## Text excerpt
Sorted by: Reset to default 0

I think you have to handle the serialization for each type of serializer, such as following sample:

    public class ResponseMessage
    {
        public string Message { get; set; }
    }

    public class Person
    {
        public string Name { get; set; }
    }

internal class Program
{
    public static string SerializeToXml<T>(T obj)
    {
        var serializer = new XmlSerializer(typeof(T));
        using var stringWriter = new StringWriter();
        serializer.Serialize(stringWriter, obj);
        return stringWriter.ToString();
    }
...
    private static void Main(string[] args)
    {

        app.MapPost("/example", (Person request) =>
            Results.Ok(new ResponseMessage { Message = $"Hello, {request.Name}!" })
        )
        .WithOpenApi(operation =>
        {
            operation.RequestBody = new OpenApiRequestBody
            {
                Content =
                {
                    ["application/json"] = new OpenApiMediaType
                    {
                        Example = OpenApiAnyFactory.CreateFromJson("""{"name": "John Doe"}""")
                    },
                    ["application/xml"] = new OpenApiMediaType
                    {
                        Example = new OpenApiString(SerializeToXml(new Person { Name = "John Doe" }))

## Material shown
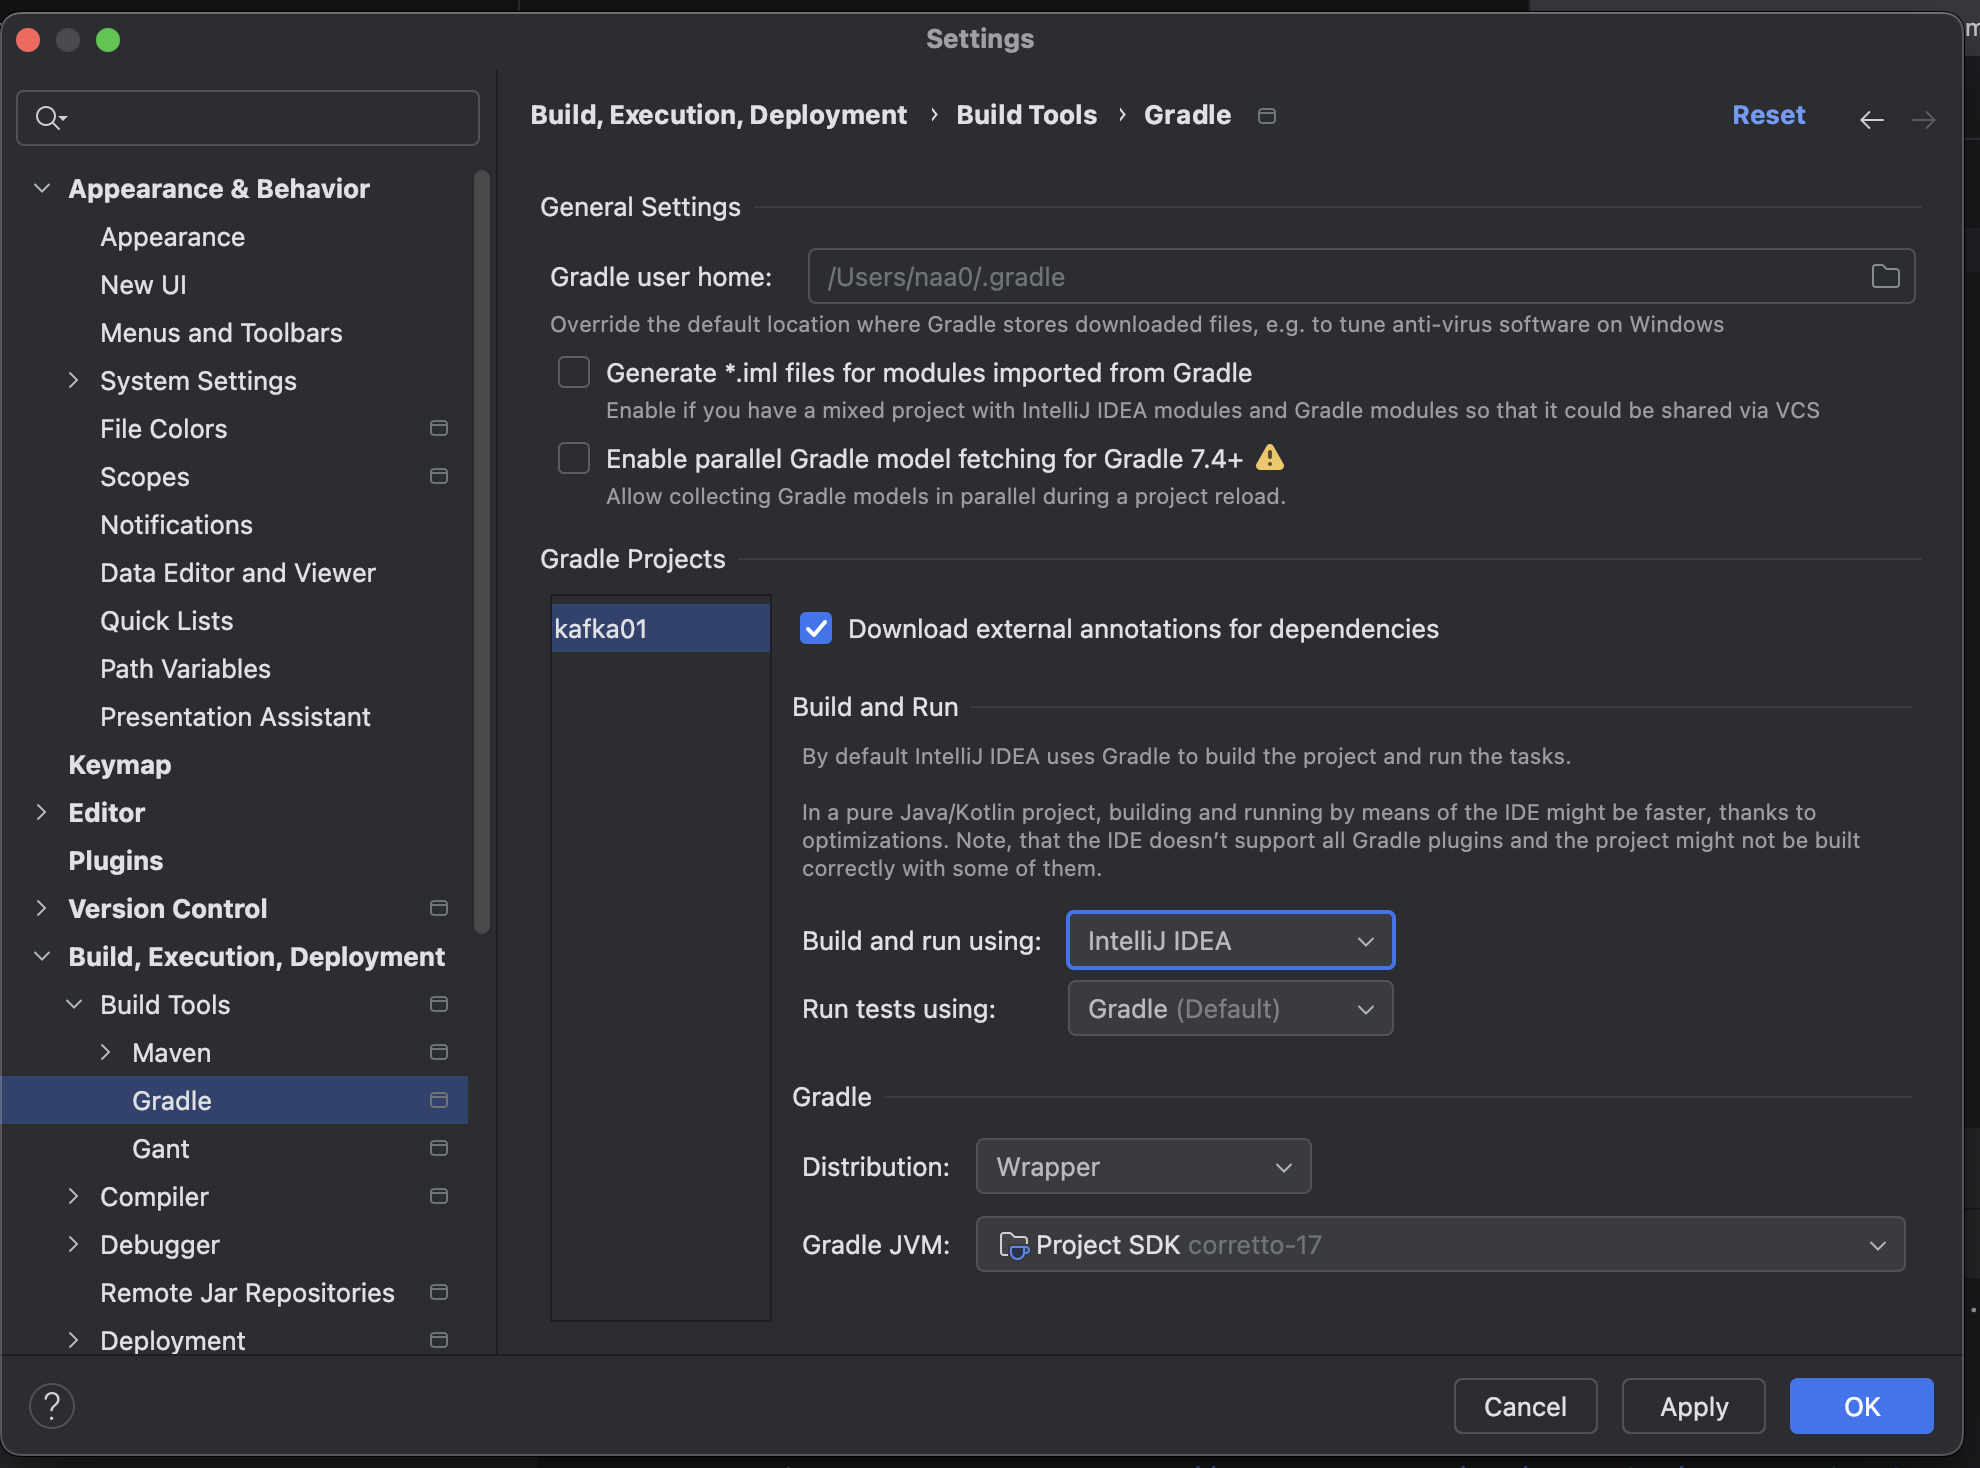The image size is (1980, 1468).
Task: Open the Build and run using dropdown
Action: tap(1230, 940)
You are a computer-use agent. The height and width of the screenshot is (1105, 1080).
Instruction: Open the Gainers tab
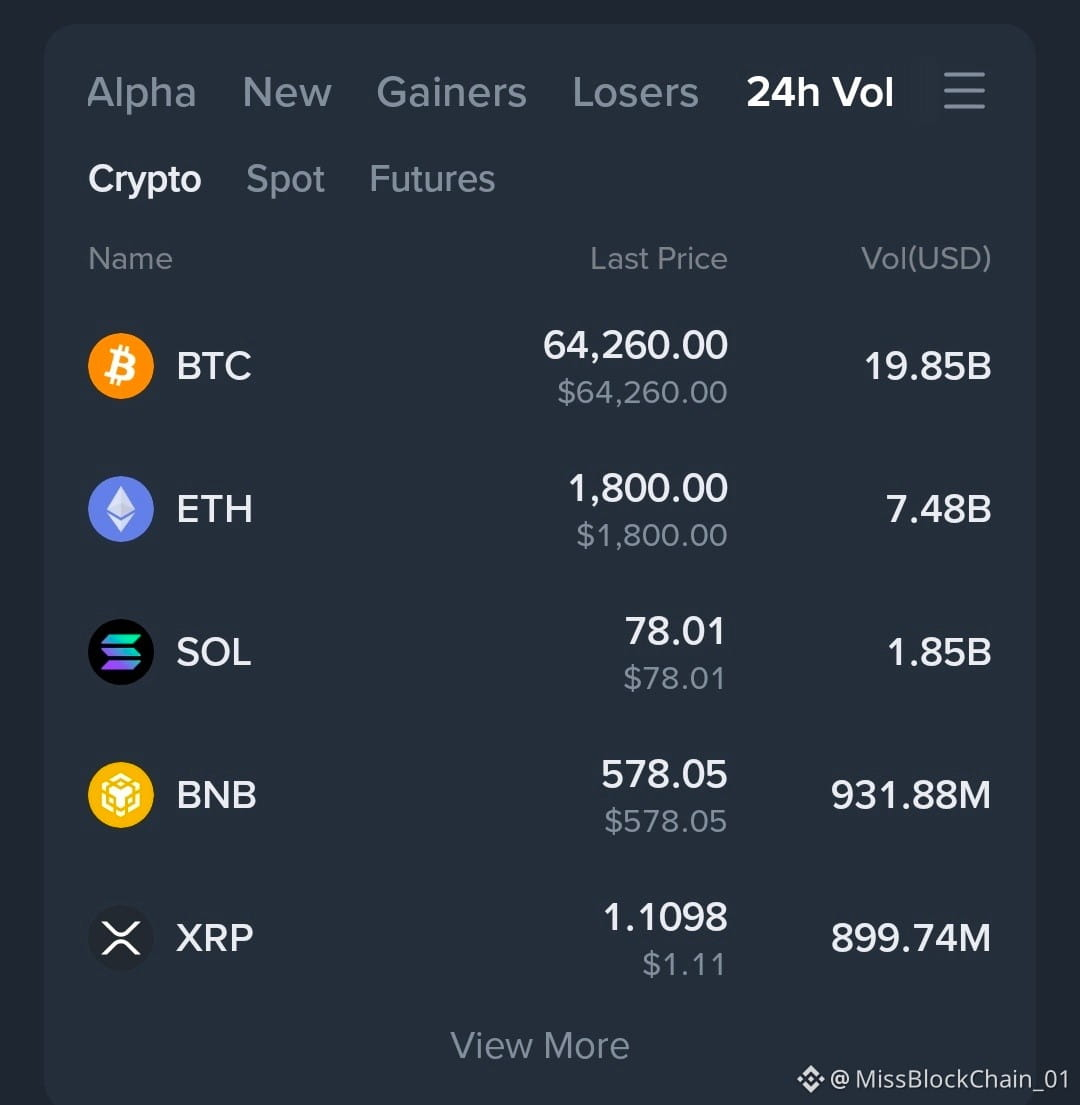coord(452,92)
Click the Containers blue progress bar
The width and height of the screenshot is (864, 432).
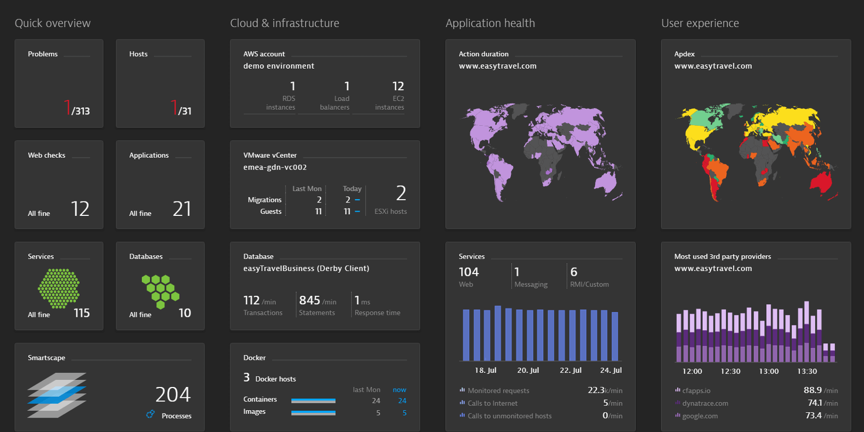point(313,401)
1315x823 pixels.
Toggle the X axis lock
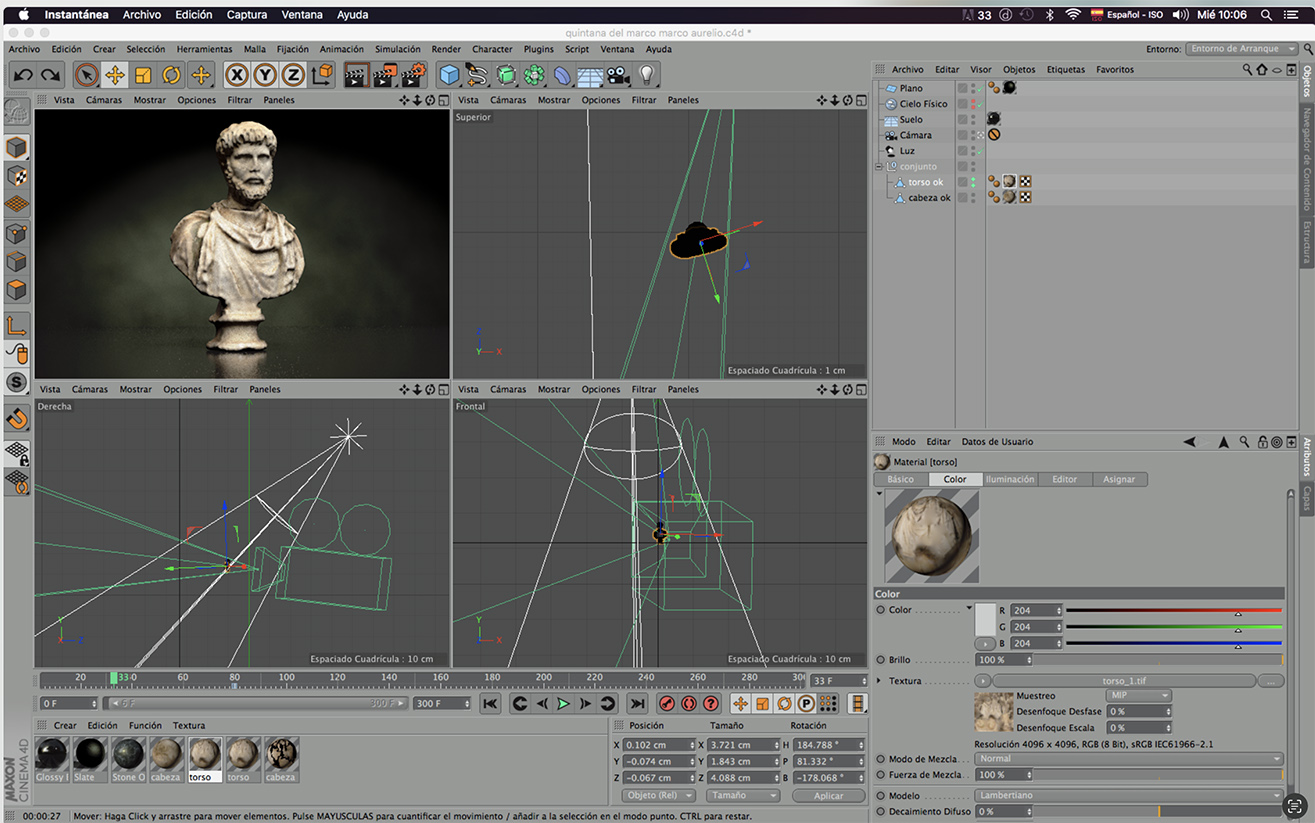tap(236, 75)
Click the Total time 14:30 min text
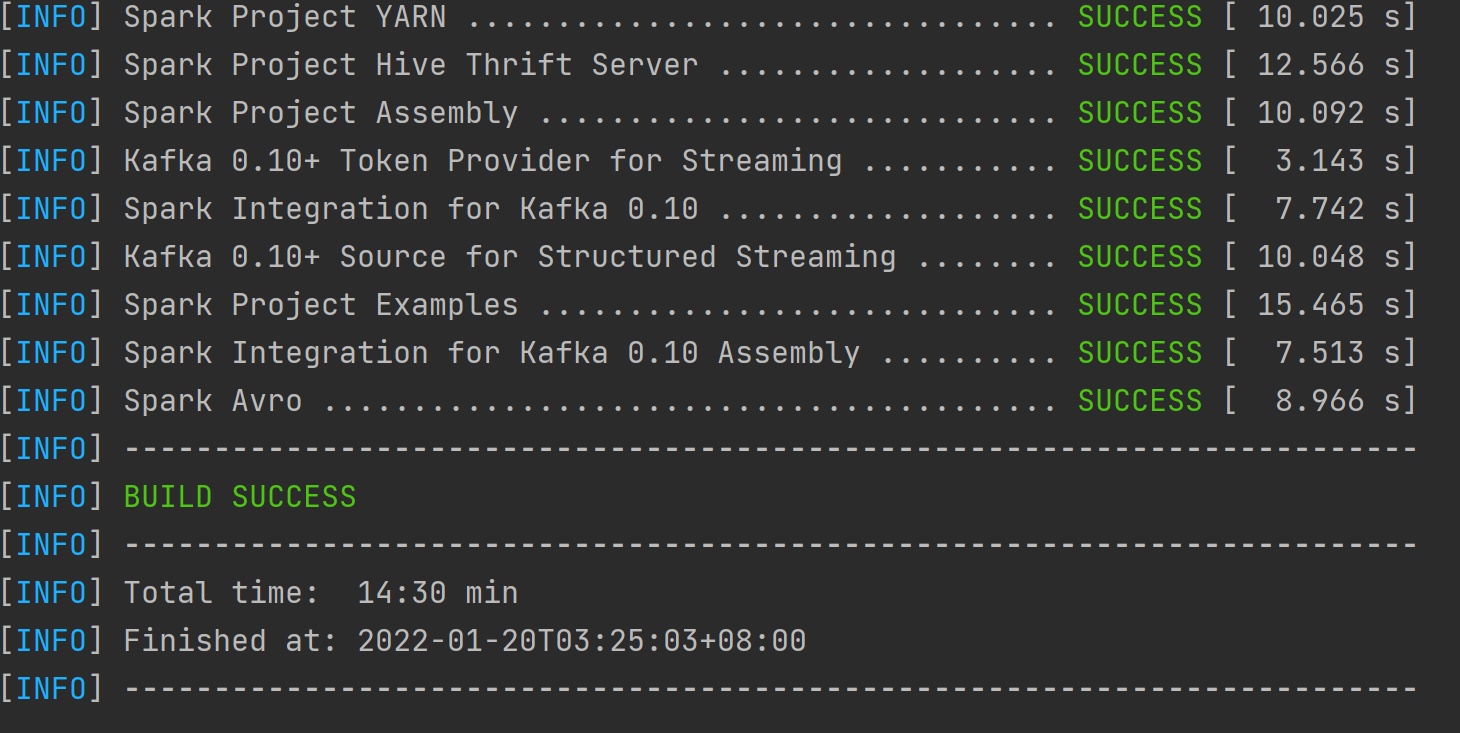The width and height of the screenshot is (1460, 733). (x=321, y=593)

## Task prompt
Continue the forum answer about OpenAPI request examples in JSON and XML from the point where it stops above.

## Final result
                    }
                }
            };

            operation.Responses["200"] = new OpenApiResponse
            {
                Description = "Success",
                Content =
                {
                    ["application/json"] = new OpenApiMediaType
                    {
                        Example = OpenApiAnyFactory.CreateFromJson("""{"message": "Hello, John Doe!"}""")
                    },
                    ["application/xml"] = new OpenApiMediaType
                    {
                        Example = new OpenApiString(SerializeToXml(new ResponseMessage { Message = "Hello, John Doe!" }))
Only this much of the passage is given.